Convertir en recurso multitud de desechos

La planta de compostaje de la UMH trabaja con restos de podas de jardinería o residuos de depuradoras

13.06.2016 | 09:16

Después les da un nuevo uso como abonos naturales.

Convertir prácticamente cualquier residuo orgánico en un recurso natural en forma de abonos y fertilizantes, reduciendo así los costes de eliminación de esos desechos de forma, además, sostenible para el medio ambiente, pues así se reduce también el número de desperdicios que llegan a los vertederos. Este es el objetivo de la planta de compostaje ubicada en el Campus de Desamparados de la Universidad Miguel Hernández, en Orihuela, y que lleva operativa más de 13 años, lo que le ha llevado a ser «la mejor planta de este tipo en una universidad en España», destaca el profesor que lidera el proyecto, Raúl Moral.

Aunque su uso es exclusivo a la investigación, pues «no se vende ni venderá nunca el compost que se obtiene», asegura Moral, la UMH sí trabaja con varias empresas para la obtención de materiales con los que compostar y, de paso, nutrir sus investigaciones. Desde la propia empresa de jardinería de la UMH, que deposita en la planta sus residuos, hasta empresas de jardinería de ayuntamientos como Orihuela y las empresas de gestión de aguas residuales de Orihuela, Elche y Torrevieja, con cuyos lodos procedentes de las depuradoras también se realiza el compost.

La obtención del producto final depende «de las mezclas de residuos que se realicen, al final es como una receta de cocina, en la que se establecen los ingredientes y cantidades necesarias para el mejor producto», apunta Moral.

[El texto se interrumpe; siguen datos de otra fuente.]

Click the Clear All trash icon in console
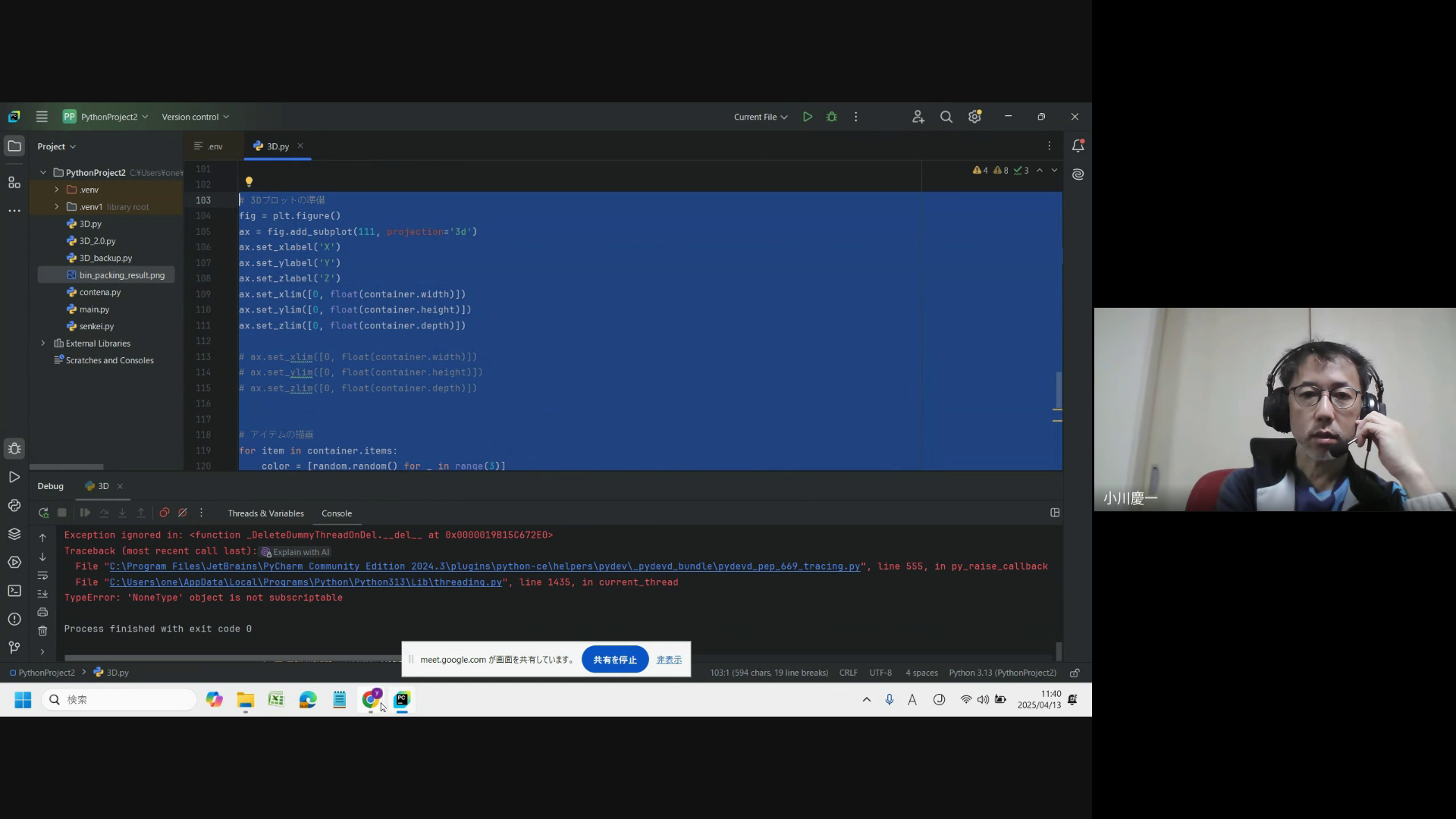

El profesor reconoce que este abono natural no está al nivel de concentración de fertilizantes químicos, ya que las sustancias que estos contienen, al obtenerse de forma natural, están presentes en una menor concentración, pero a cambio se obtienen otras propiedades como la mejora y conservación de los nutrientes y la calidad del suelo, y la retención de agua.

Meses
El proceso de obtención del compost, al tener que mezclar varios materiales y dejar que los microorganismos actúen en la descomposición y transformación de la materia orgánica de forma natural, puede llevar meses, lo que el gran inconveniente de su uso a nivel industrial, ya que «las empresas quieren tener el producto lo antes posible y eso merma la calidad», hasta el punto de que, asegura, es difícil encontrar un compost de calidad en el mercado, pese a que su uso se está extendiendo entre los agricultores. »Lamentablemente es la pescadilla que se muerde la cola: al tener un producto de mala calidad los agricultores no lo compran, y si o lo compran, no se invierte en que el producto sea de mejor calidad».

Por tanto, la UMH sí colabora con agricultores y particulares que desean obtener su propio compost de forma natural, para seguir mejorando la calidad del producto en sus investigaciones y conseguir asentar así su uso en campos que, como en los de la Vega Baja, mejorarían sus cultivos.